Immaginiamo il datore di lavoro che, dovendo scegliere tra due candidati per un’unica posizione lavorativa, consideri che uno dei due potrà, in caso di licenziamento, demansionamento o trasferimento, denunciarlo ritenendo quel provvedimento un “atto discriminatorio” nei suoi confronti. Attenzione: qui il punto non è se poi quel provvedimento porterà ad una sentenza di condanna, bensì se, nella vaghezza della definizione legislativa della fattispecie, sia in grado di attivare un procedimento penale per l’accertamento dell’asserita discriminazione, con tutte le conseguenze sociali e reputazionali che ne conseguono.

Bene, dinanzi a tale rischio, secondo voi, cosa farà il datore di lavoro?

Non è escluso che sarà tentato di cautelarsi preventivamente, affidando la posizione lavorativa a colui che non potrà utilizzare quel tipo di j’accuse nei suoi confronti, discriminando, di fatto e in ottica difensiva, per non ‘correre il rischio’ di essere accusato di quell’odioso delitto.

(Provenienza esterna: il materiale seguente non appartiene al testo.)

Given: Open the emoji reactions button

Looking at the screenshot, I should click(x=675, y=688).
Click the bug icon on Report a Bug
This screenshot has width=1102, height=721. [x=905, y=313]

Quello appena espresso è volutamente un caso estremo (forse di scuola), che però vuol rendere evidente una considerazione. Anziché introdurre un reato dai contorni ‘evanescenti’, come quello che sanziona gli “atti discriminatori”, sarebbe maggiormente aderente al ruolo che il diritto penale può e deve ricoprire l’introduzione di una circostanza aggravante per condotte già costituenti specifici reati (minaccia, violenza privata, percosse, lesioni, diffamazione etc…), laddove la matrice di tali fatti sia di natura discriminatoria in ragione dell’orientamento sessuale, del sesso, del genere etc…

Si tratterebbe di un intervento che rafforzerebbe ragionevolmente la tutela penale della libera manifestazione della propria identità, attenuando il rischio delle anzidette controindicazioni, stante la definizione molto più puntuale e pregnante delle fattispecie che attiveranno l’aggravamento di pena.